Narrating Ruins. Landscapes of belonging and the remains of history in a southern Mozambican district

Drawing from ethnographical research in the district of Manjacaze, southern Mozambique, this paper reflects on the use of the word “ruins” by its local inhabitants to simultaneously translate particular geographies of belonging and critically comment historical processes, moving beyond colonial and postcolonial dichotomies. The territory of Macasselane, a village in Manjacaze district, is read by its inhabitants as having two distinct spacialities: the “village”, a neighborhood created in 1984 that draws upon a colonial effort of spatial and social ordering, and the “ruins”, comprising the old family homesteads.

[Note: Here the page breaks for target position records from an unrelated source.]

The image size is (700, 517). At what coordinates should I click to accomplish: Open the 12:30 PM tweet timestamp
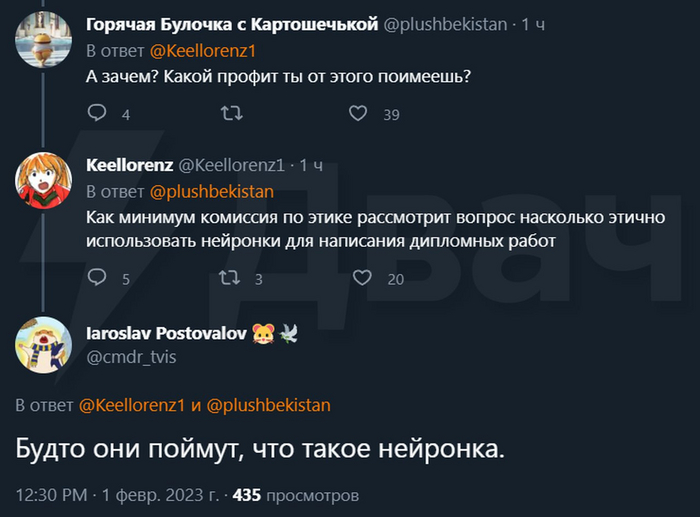tap(50, 495)
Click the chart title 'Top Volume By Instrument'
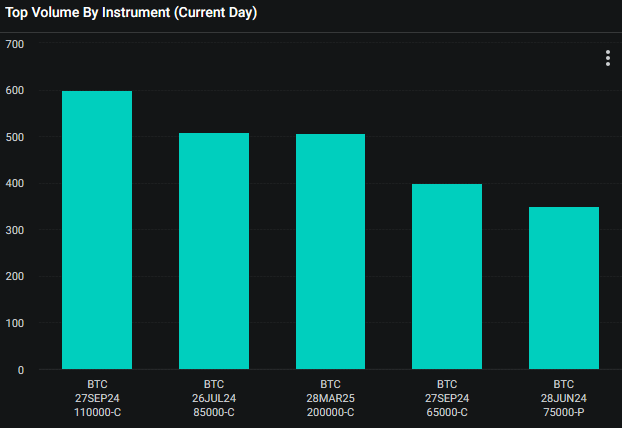This screenshot has height=428, width=622. pos(132,14)
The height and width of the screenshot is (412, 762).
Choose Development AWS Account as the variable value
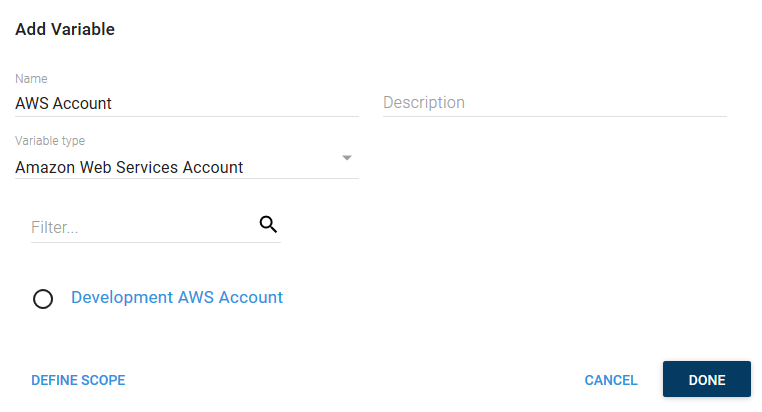43,299
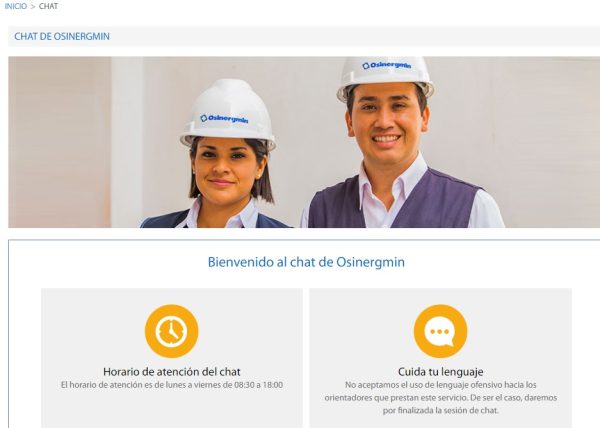Click the Osinergmin logo on the woman's helmet

pos(224,119)
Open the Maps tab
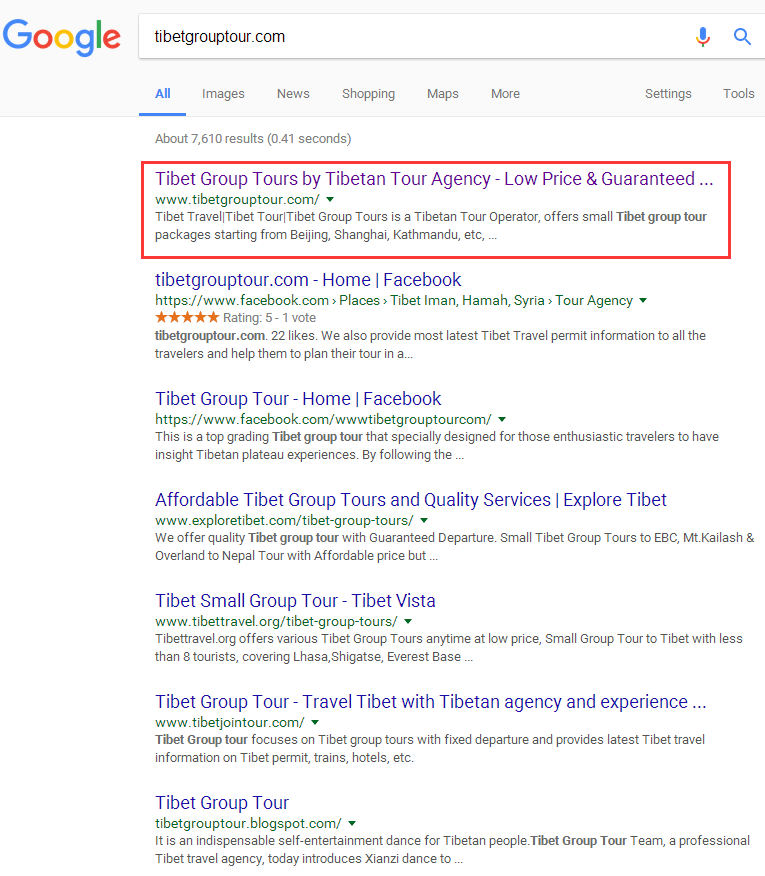The image size is (765, 876). pyautogui.click(x=442, y=94)
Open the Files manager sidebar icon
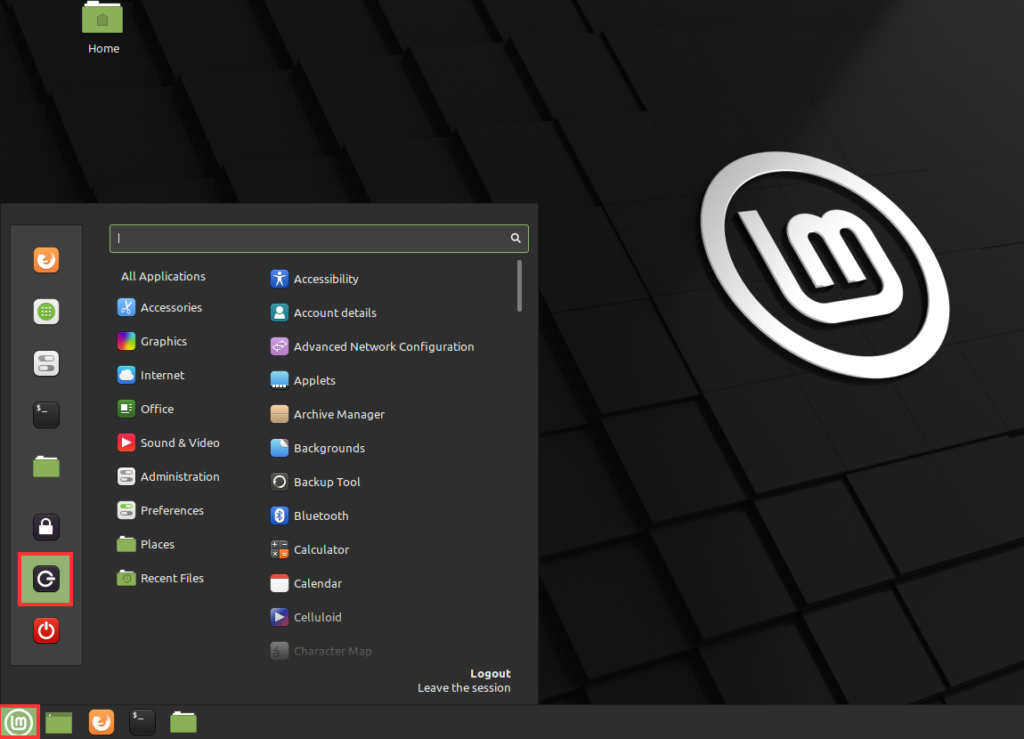Viewport: 1024px width, 739px height. click(x=46, y=466)
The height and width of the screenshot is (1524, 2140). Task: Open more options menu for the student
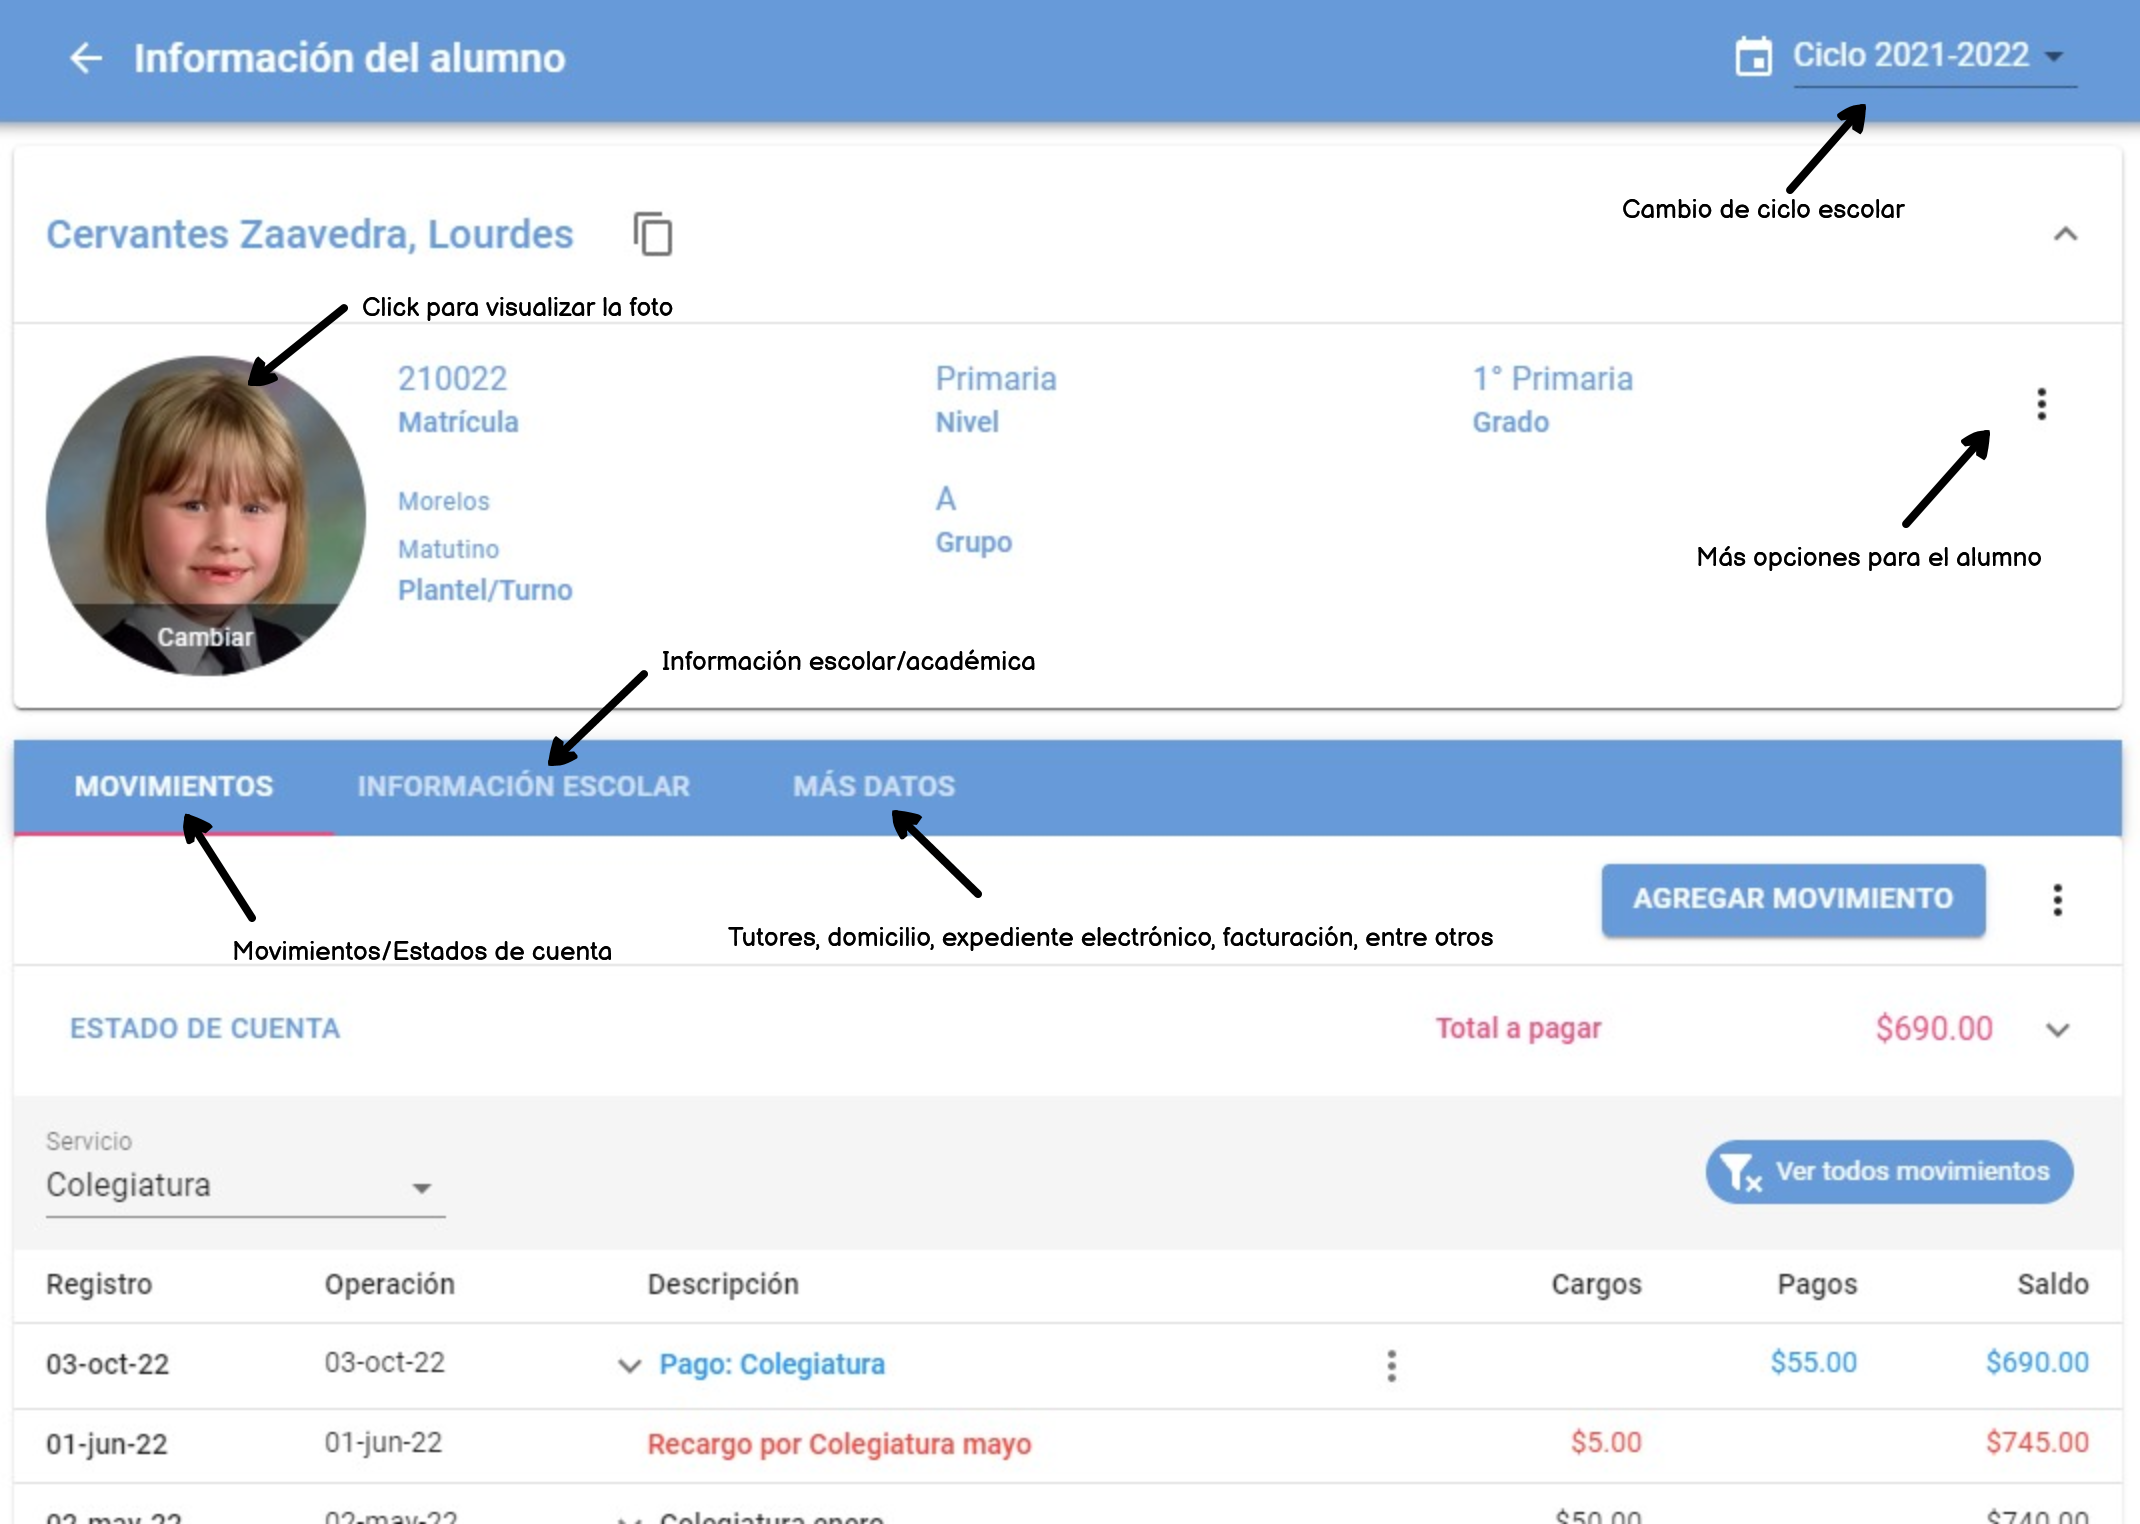[x=2041, y=404]
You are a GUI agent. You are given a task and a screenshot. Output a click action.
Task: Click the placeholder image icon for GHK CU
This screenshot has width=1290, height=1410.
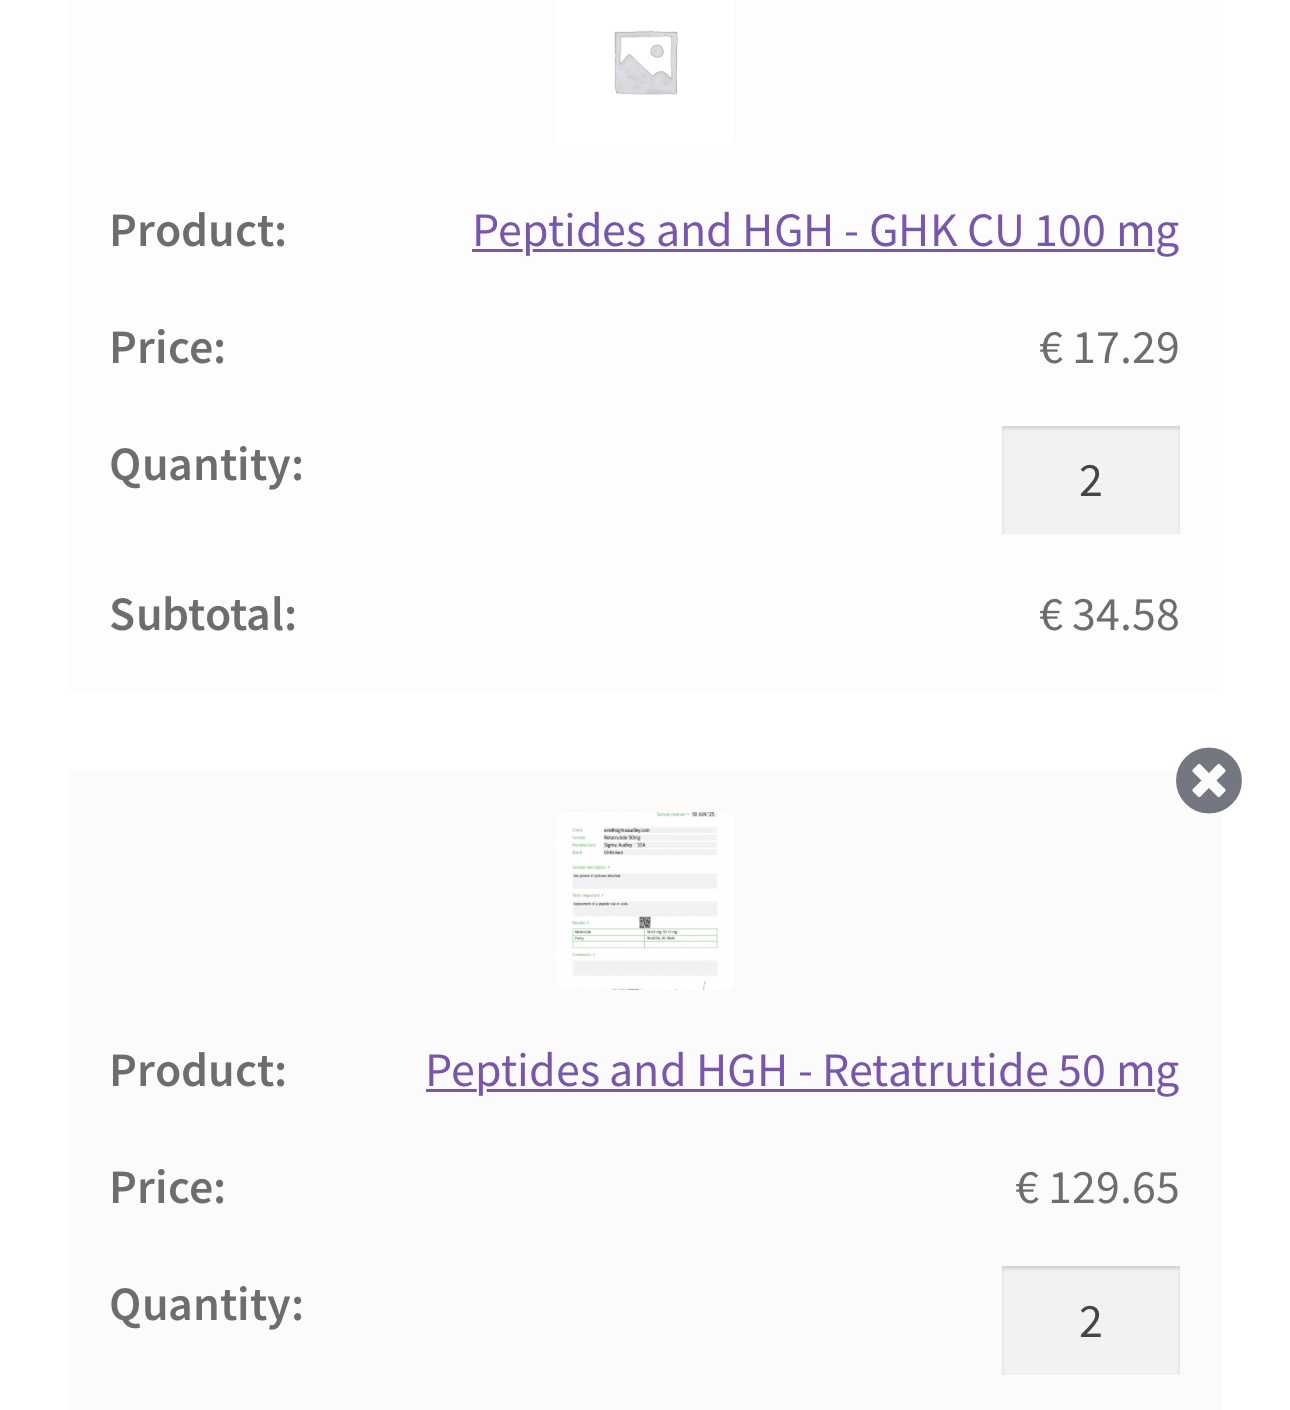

This word, “ruins”, becomes a constitutive layer of a cartography of memories and life experiences, acting as a powerful metaphor for a sense of loss and “ruination” (Stoler (ed) 2013) that pervades the narratives about the present. Though an ethnography attentive to the sensorial dimensions that sustain daily life (Stoller 1989), we can observe as the term “ruins” not only refers to the physical remains that dot the landscape but also to a critic of contemporary life, where colonial past is frequently used to counterbalance present time. By calling their places of memory as “ruins”, local population writes their own history and gives meanings to the ruins among which they live.

About the Author

Pedro Pombo has recently received his PhD in Anthropology at ISCTE – IUL, Lisbon, focused on places of belonging, space and history in a southern Mozambican district, bringing the colonial archive to the ethnographic field and exploring a dialogue between written sources and oral history. He will briefly join the Indian Institute of Technology Gandhinagar, India, as a postdoc fellow, with a research titled “Mapping Mozambique in Diu: narratives, places and senses of belonging across the Indian Ocean”, that continues previous research on the cultural links between Western India and Mozambique. In 2014 and 2015 he was a visiting scholar and teaching assistant at Indian Institute of Technology Gandhinagar, India. He was engaged in long term ethnographic research in Southern Mozambique for his doctoral research and in Goa, India, as grantee of the project “Colonial logics: space and society in Goa” directed by professor Rosa Maria Perez. His research and professional interests cross academic boundaries, linking spatial studies, cultural and architectural heritage with anthropology and ethnographic research.